No eran pensamientos claros, eran borrones de dibujos y versos.

El dibujo que había visto en manos de aquel chico y que ahora identificaba como su ojo. Con el iris azul manchado del gris de la culpabilidad.

Y ahora los versos de Pablo.

Solo la palabra vale. Únicamente

ella ilumina el mundo,

le da claridad a las cosas

y hace nítida e inteligible

la confusa oscuridad

de nuestro ser,

mortal e indeciso.

Y todo para volver a empezar. Del uno al cinco, del cinco al dibujo y del dibujo a los versos. Ese era el ciclo de la inconsciencia, del sueño que no se dignaba a llegar y que le atormentaba con alargar más ese día.

La palabra vale y ahora él se arrepentía tanto de no haberla utilizado, de no haber respondido a aquel que. Porque así era nuestro ser, mortal e indeciso, e Íñigo lo había demostrado en sólo un momento y ahora, desde el calor de un hogar, de una cama, se preguntaba cómo se habría visto todo desde fuera. Cómo sería posible entender que él estuviera interesado en un vagabundo.

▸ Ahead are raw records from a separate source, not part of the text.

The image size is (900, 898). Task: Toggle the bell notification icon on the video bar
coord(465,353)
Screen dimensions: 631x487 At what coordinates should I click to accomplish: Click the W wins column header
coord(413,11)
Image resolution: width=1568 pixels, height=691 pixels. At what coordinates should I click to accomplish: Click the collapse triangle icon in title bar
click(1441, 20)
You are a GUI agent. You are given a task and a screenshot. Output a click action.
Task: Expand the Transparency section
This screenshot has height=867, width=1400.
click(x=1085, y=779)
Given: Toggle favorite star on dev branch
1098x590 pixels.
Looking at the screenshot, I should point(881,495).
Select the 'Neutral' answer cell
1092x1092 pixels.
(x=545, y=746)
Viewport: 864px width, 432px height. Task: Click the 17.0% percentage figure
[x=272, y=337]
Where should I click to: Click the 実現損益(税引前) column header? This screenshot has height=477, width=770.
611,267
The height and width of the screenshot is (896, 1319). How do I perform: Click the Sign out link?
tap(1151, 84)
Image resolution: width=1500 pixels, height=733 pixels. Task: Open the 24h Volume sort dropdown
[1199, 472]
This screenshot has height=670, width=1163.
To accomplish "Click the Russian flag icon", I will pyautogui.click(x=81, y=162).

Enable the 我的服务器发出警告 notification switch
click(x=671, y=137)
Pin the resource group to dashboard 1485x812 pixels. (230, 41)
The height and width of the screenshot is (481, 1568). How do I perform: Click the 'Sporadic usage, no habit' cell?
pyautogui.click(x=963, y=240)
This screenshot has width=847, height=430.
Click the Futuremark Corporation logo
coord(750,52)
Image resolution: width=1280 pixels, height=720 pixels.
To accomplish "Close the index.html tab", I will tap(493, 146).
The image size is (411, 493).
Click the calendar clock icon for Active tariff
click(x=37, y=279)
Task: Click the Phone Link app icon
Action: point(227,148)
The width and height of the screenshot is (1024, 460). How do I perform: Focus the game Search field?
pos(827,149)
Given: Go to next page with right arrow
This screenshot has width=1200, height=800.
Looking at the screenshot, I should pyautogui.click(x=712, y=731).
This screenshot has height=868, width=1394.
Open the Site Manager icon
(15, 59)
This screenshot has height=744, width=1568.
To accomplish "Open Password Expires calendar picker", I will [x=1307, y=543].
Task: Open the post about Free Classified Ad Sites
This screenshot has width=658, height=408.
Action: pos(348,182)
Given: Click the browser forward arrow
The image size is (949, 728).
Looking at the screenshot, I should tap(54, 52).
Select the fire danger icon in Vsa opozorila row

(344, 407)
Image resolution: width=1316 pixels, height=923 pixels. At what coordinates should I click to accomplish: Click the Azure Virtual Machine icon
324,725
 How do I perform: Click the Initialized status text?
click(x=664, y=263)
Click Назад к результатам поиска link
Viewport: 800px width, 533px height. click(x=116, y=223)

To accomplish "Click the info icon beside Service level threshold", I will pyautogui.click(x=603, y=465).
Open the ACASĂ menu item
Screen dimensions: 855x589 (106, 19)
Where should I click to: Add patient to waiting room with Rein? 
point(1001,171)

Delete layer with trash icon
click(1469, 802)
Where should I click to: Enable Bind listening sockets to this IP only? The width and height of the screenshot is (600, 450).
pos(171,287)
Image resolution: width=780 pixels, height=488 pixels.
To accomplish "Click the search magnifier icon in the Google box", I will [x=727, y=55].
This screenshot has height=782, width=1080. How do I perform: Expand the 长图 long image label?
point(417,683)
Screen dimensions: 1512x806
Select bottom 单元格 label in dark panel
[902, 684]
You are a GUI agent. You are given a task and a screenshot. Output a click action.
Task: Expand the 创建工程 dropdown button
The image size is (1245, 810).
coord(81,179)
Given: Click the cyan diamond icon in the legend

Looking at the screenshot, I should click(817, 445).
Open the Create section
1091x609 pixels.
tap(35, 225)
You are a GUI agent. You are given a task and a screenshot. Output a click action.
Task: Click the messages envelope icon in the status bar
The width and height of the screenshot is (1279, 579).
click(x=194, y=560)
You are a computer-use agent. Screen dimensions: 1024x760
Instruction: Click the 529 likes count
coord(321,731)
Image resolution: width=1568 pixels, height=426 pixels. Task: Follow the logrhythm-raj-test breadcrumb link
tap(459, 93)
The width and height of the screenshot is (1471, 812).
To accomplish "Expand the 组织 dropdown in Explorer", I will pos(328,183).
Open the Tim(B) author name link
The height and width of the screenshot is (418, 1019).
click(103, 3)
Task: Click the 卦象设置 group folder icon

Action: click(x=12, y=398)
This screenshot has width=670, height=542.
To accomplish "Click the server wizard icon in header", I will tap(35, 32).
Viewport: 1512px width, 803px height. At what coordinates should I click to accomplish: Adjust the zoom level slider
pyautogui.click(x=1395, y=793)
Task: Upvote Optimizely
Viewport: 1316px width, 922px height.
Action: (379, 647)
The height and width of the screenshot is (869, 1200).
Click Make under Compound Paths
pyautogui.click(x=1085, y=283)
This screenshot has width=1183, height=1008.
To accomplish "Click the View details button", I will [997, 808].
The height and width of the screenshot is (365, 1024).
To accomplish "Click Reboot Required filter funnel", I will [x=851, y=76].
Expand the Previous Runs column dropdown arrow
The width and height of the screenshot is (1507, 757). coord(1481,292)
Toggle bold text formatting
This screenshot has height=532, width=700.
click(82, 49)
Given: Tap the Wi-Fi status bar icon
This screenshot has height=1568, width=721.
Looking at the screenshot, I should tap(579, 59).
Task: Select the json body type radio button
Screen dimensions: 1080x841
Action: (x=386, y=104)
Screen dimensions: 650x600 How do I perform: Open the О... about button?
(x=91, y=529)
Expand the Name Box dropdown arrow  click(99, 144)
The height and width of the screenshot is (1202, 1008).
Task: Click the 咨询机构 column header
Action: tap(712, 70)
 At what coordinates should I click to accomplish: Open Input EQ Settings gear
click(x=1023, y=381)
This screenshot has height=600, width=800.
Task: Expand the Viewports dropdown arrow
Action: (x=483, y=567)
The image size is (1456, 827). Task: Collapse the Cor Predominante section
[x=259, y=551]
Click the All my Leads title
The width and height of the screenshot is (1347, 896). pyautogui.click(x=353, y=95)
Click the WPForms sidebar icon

Qué injusto era el mundo, teñido de una oscuridad confusa, esperando el poder de la palabra, de algo que lo iluminara, que le diera claridad y nitidez.

También así se encontraba su cuarto y su mente, que finalmente había cedido, y había abandonado su cuerpo, para sumergirse en el bálsamo del sueño, pero no era capaz de flotar, e Íñigo sentía que se ahogaba, que caía lenta y densamente pero que nunca llegaba al final, del mismo modo en el que el oxígeno no llegaba a sus pulmones.

Esa mañana había llamado a la oficina para decir que no iría, y a nadie pareció importarle con tal de que tuviera listo el discurso para el día siguiente. Pero eso tampoco le importaba a él, hablaría de la plurinacionalidad del estado, de la hegemonía de los sectores aliados y si la cosa se prestaba acabaría leyendo algún poema, el que mejor le representase en ese momento, y eso sonaba a un romanticismo devastador.

Se quedó un cama un rato más, y ese rato fue aumentando hasta hacerle perder la noción del tiempo.

Veía como la luz que entraba por la única ventana de la estancia iba ampliando su campo según se acercaba al medio día, y entonces pensó que ya bastaba de remolonear, que como siguiera así sus pensamientos se iban a liar de nuevo hasta formar un nudo que golpearía sus sienes hasta destrozarlas en un dolor agudo; y se levantó de un salto.

Al salir a la calle notó que el aire golpeándole la cara era la único que necesitaba, lo único capaz de despejarlo y dejar de nuevo su mente en blanco, dispuesta a escribir una nueva historia.

Paseo vagamente por todas la calles peatonales que rodeaban su vecindario y cada vez se iba sintiendo más vivo, más cómodo.

Empezó a hacer los recados que le tocaban, el comprar el pan o pararse o ojear las noticias que se presentaban en un quiosco. Estaba tan inmerso en tales acciones cotidianas que tan siquiera se dio cuenta en qué calle estaba hasta que empezó a cruzar los eternos soportales, en los cuales sabía a quién se iba a encontrar, porque siempre estaba allí, como esperandole. Notó como el estómago se le encogía y martilleo en su cabeza empezaba a resonar de nuevo.